Neuroscience

'Mini-brains' developed at Johns Hopkins could reshape brain research, drug testing

Structures derived from human neurons and other cells could allow for better research, reduce animal testing

Magnified photo of a ball of brain cells

Image caption: Researcher Thomas Hartung believes that tiny mini-brains like this one represent “the future of brain research…less reliance on animals, more reliance on human cell-based models.”

Credit: Thomas Hartung/Johns Hopkins

Researchers at the Johns Hopkins Bloomberg School of Public Health have grown tiny, barely visible "mini-brains," balls of human neurons and other cells that mimic some of the brain's structures and functionality. The development of the mini-brains could dramatically change brain research and drug testing, replacing hundreds of thousands of animals used now in neurology labs.

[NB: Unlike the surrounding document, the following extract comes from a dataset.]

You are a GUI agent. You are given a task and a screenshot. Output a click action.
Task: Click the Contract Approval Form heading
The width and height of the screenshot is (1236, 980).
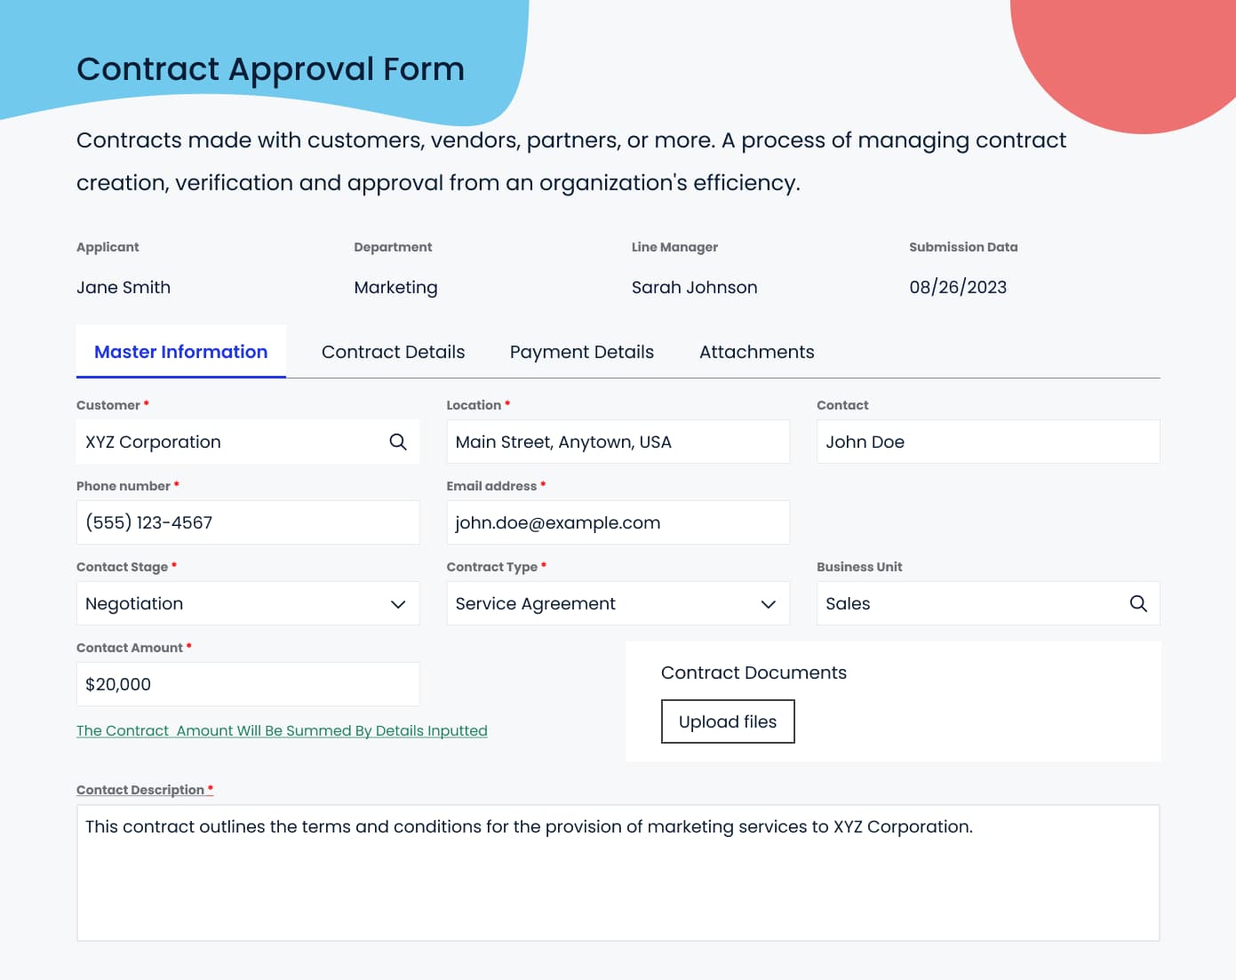270,69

Performing research using these three-dimensional mini-brains—which grow and form brain-like structures on their own over the course of eight weeks—should be superior to studying mice and rats because they are derived from human cells instead of rodents, researchers say. The findings will be presented at the American Association for the Advancement of Science conference in Washington, D.C., this weekend.

"Ninety-five percent of drugs that look promising when tested in animal models fail once they are tested in humans at great expense of time and money," says study leader Thomas Hartung, professor of environmental health sciences at the Bloomberg School. "While rodent models have been useful, we are not 150-pound rats. And even though we are not balls of cells either, you can often get much better information from these balls of cells than from rodents.

"We believe that the future of brain research will include less reliance on animals, more reliance on human cell-based models."

Hartung and his colleagues created the mini-brains using what are known as induced pluripotent stem cells, or iPSCs—adult cells genetically reprogrammed to an embryonic stem cell-like state and then stimulated to grow into brain cells. Cells from the skin of several healthy adults were used to create the mini-brains, but Hartung says that cells from people with certain genetic traits or certain diseases can be used to create mini-brains to study various types of pharmaceuticals. He says the mini-brains can be used to study Alzheimer's disease, Parkinson's disease, multiple sclerosis, and even autism. Projects to study viral infections, trauma, and stroke have been started.

Hartung's mini-brains are very small—at 350 micrometers in diameter, they are about the size of the eye of a housefly and are just visible to the human eye—and hundreds to thousands of exact copies can be produced in each batch. One hundred of them can grow easily in the same petri dish in the lab. After about two months, the mini-brains developed four types of neurons and two types of support cells. They even showed spontaneous electrophysiological activity, which could be recorded with electrodes, similar to an electroencephalogram, or EEG. To test them, researchers placed a mini-brain on an array of electrodes and listened to the spontaneous electrical communication of the neurons as test drugs were added.

Hartung is applying for a patent and is also developing a commercial entity to produce mini-brains, perhaps starting this year. He says they are easily reproducible and hopes to see them in as many labs as possible.

"We don't have the first brain model, nor are we claiming to have the best one," says Hartung, who also directs the School's Center for Alternatives to Animal Testing. "But this is the most standardized one. And when testing drugs, it is imperative that the cells being studied are as similar as possible to ensure the most comparable and accurate results."